Stated problem | Could you retype every one of the records below word for word, keeping each line unchanged?

Stored rows |
start

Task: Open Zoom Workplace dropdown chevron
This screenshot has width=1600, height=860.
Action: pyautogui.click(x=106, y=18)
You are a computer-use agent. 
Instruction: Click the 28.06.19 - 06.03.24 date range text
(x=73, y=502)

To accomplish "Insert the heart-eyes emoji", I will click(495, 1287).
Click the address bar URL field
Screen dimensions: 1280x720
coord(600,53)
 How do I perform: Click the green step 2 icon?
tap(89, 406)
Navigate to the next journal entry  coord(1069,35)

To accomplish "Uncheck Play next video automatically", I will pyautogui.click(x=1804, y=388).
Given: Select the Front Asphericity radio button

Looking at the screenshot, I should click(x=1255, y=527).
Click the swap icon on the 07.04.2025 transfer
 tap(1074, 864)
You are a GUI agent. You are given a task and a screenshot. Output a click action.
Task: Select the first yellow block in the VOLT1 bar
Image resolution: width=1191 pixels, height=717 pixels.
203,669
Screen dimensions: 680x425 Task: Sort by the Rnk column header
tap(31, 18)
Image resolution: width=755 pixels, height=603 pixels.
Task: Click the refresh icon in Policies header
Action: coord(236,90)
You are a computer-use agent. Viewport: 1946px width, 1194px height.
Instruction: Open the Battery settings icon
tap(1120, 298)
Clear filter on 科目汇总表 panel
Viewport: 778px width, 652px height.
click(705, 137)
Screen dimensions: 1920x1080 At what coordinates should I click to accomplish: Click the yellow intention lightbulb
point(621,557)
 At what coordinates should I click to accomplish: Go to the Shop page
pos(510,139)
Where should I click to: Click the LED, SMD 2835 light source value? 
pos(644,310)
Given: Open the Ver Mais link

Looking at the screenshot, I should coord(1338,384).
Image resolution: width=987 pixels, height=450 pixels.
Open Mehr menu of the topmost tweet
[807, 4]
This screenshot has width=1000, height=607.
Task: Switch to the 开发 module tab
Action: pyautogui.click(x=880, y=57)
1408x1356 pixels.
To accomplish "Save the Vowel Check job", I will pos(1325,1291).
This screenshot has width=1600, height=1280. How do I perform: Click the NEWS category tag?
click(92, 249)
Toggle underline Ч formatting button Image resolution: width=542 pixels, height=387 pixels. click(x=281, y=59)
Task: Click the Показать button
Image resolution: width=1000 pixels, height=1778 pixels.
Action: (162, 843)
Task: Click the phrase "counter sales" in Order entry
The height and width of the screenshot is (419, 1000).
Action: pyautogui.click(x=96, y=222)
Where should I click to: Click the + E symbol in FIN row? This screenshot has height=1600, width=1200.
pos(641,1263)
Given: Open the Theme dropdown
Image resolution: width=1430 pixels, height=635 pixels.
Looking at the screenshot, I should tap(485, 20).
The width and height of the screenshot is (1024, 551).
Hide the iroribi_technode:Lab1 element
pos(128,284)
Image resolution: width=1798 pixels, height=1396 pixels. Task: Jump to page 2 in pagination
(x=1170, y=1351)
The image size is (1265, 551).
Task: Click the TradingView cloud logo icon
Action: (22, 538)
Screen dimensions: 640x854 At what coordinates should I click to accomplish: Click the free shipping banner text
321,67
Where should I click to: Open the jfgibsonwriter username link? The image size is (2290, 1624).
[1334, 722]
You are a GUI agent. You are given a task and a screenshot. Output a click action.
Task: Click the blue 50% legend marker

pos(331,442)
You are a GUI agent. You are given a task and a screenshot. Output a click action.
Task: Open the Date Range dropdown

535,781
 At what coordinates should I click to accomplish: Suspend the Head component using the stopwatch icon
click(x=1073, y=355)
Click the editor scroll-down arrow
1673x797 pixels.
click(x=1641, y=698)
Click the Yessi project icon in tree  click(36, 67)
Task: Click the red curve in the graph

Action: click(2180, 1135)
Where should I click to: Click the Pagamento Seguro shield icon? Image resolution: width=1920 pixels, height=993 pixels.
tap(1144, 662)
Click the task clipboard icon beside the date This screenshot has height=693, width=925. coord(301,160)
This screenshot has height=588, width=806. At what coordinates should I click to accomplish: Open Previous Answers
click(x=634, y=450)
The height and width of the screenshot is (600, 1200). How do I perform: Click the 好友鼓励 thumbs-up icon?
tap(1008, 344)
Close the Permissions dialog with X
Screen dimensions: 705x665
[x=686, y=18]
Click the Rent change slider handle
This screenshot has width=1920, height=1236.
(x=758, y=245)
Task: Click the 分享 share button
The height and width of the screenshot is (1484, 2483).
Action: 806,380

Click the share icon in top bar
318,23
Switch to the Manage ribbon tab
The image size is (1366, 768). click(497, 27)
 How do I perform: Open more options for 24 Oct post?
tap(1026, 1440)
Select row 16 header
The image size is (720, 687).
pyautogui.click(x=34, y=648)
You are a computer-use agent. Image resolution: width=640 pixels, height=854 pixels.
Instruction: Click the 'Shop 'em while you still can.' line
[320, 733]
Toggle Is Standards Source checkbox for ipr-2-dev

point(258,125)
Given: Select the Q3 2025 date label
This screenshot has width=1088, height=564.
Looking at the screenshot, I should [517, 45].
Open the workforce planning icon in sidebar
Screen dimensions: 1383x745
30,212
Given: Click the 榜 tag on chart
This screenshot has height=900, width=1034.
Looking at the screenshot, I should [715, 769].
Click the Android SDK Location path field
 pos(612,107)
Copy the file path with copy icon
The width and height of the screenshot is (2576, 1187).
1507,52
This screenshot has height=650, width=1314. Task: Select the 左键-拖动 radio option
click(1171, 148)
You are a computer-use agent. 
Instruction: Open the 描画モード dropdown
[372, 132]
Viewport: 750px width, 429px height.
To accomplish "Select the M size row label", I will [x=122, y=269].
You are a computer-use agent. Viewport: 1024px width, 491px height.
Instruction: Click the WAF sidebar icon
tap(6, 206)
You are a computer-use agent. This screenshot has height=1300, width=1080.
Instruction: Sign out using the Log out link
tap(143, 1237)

end

Written response |
Task: Open Zoom Workplace dropdown chevron
This screenshot has width=1600, height=860.
Action: pyautogui.click(x=106, y=18)
You are a computer-use agent. 
Instruction: Click the 28.06.19 - 06.03.24 date range text
(x=73, y=502)

To accomplish "Insert the heart-eyes emoji", I will click(495, 1287).
Click the address bar URL field
Screen dimensions: 1280x720
coord(600,53)
 How do I perform: Click the green step 2 icon?
tap(89, 406)
Navigate to the next journal entry  coord(1069,35)

To accomplish "Uncheck Play next video automatically", I will pyautogui.click(x=1804, y=388).
Given: Select the Front Asphericity radio button

Looking at the screenshot, I should click(x=1255, y=527).
Click the swap icon on the 07.04.2025 transfer
 tap(1074, 864)
You are a GUI agent. You are given a task and a screenshot. Output a click action.
Task: Select the first yellow block in the VOLT1 bar
Image resolution: width=1191 pixels, height=717 pixels.
203,669
Screen dimensions: 680x425 Task: Sort by the Rnk column header
tap(31, 18)
Image resolution: width=755 pixels, height=603 pixels.
Task: Click the refresh icon in Policies header
Action: coord(236,90)
You are a computer-use agent. Viewport: 1946px width, 1194px height.
Instruction: Open the Battery settings icon
tap(1120, 298)
Clear filter on 科目汇总表 panel
Viewport: 778px width, 652px height.
click(705, 137)
Screen dimensions: 1920x1080 At what coordinates should I click to accomplish: Click the yellow intention lightbulb
point(621,557)
 At what coordinates should I click to accomplish: Go to the Shop page
pos(510,139)
Where should I click to: Click the LED, SMD 2835 light source value? 
pos(644,310)
Given: Open the Ver Mais link

Looking at the screenshot, I should coord(1338,384).
Image resolution: width=987 pixels, height=450 pixels.
Open Mehr menu of the topmost tweet
[807, 4]
This screenshot has width=1000, height=607.
Task: Switch to the 开发 module tab
Action: pyautogui.click(x=880, y=57)
1408x1356 pixels.
To accomplish "Save the Vowel Check job", I will pos(1325,1291).
This screenshot has width=1600, height=1280. How do I perform: Click the NEWS category tag?
click(92, 249)
Toggle underline Ч formatting button Image resolution: width=542 pixels, height=387 pixels. click(x=281, y=59)
Task: Click the Показать button
Image resolution: width=1000 pixels, height=1778 pixels.
Action: (162, 843)
Task: Click the phrase "counter sales" in Order entry
The height and width of the screenshot is (419, 1000).
Action: pyautogui.click(x=96, y=222)
Where should I click to: Click the + E symbol in FIN row? This screenshot has height=1600, width=1200.
pos(641,1263)
Given: Open the Theme dropdown
Image resolution: width=1430 pixels, height=635 pixels.
Looking at the screenshot, I should tap(485, 20).
The width and height of the screenshot is (1024, 551).
Hide the iroribi_technode:Lab1 element
pos(128,284)
Image resolution: width=1798 pixels, height=1396 pixels. Task: Jump to page 2 in pagination
(x=1170, y=1351)
The image size is (1265, 551).
Task: Click the TradingView cloud logo icon
Action: (22, 538)
Screen dimensions: 640x854 At what coordinates should I click to accomplish: Click the free shipping banner text
321,67
Where should I click to: Open the jfgibsonwriter username link? The image size is (2290, 1624).
[1334, 722]
You are a GUI agent. You are given a task and a screenshot. Output a click action.
Task: Click the blue 50% legend marker

pos(331,442)
You are a GUI agent. You are given a task and a screenshot. Output a click action.
Task: Open the Date Range dropdown

535,781
 At what coordinates should I click to accomplish: Suspend the Head component using the stopwatch icon
click(x=1073, y=355)
Click the editor scroll-down arrow
1673x797 pixels.
click(x=1641, y=698)
Click the Yessi project icon in tree  click(36, 67)
Task: Click the red curve in the graph

Action: click(2180, 1135)
Where should I click to: Click the Pagamento Seguro shield icon? Image resolution: width=1920 pixels, height=993 pixels.
tap(1144, 662)
Click the task clipboard icon beside the date This screenshot has height=693, width=925. coord(301,160)
This screenshot has height=588, width=806. At what coordinates should I click to accomplish: Open Previous Answers
click(x=634, y=450)
The height and width of the screenshot is (600, 1200). How do I perform: Click the 好友鼓励 thumbs-up icon?
tap(1008, 344)
Close the Permissions dialog with X
Screen dimensions: 705x665
[x=686, y=18]
Click the Rent change slider handle
This screenshot has width=1920, height=1236.
(x=758, y=245)
Task: Click the 分享 share button
The height and width of the screenshot is (1484, 2483).
Action: 806,380

Click the share icon in top bar
318,23
Switch to the Manage ribbon tab
The image size is (1366, 768). click(497, 27)
 How do I perform: Open more options for 24 Oct post?
tap(1026, 1440)
Select row 16 header
The image size is (720, 687).
pyautogui.click(x=34, y=648)
You are a computer-use agent. Image resolution: width=640 pixels, height=854 pixels.
Instruction: Click the 'Shop 'em while you still can.' line
[320, 733]
Toggle Is Standards Source checkbox for ipr-2-dev

point(258,125)
Given: Select the Q3 2025 date label
This screenshot has width=1088, height=564.
Looking at the screenshot, I should [517, 45].
Open the workforce planning icon in sidebar
Screen dimensions: 1383x745
30,212
Given: Click the 榜 tag on chart
This screenshot has height=900, width=1034.
Looking at the screenshot, I should [715, 769].
Click the Android SDK Location path field
 pos(612,107)
Copy the file path with copy icon
The width and height of the screenshot is (2576, 1187).
1507,52
This screenshot has height=650, width=1314. Task: Select the 左键-拖动 radio option
click(1171, 148)
You are a computer-use agent. 
Instruction: Open the 描画モード dropdown
[372, 132]
Viewport: 750px width, 429px height.
To accomplish "Select the M size row label", I will [x=122, y=269].
You are a computer-use agent. Viewport: 1024px width, 491px height.
Instruction: Click the WAF sidebar icon
tap(6, 206)
You are a computer-use agent. This screenshot has height=1300, width=1080.
Instruction: Sign out using the Log out link
tap(143, 1237)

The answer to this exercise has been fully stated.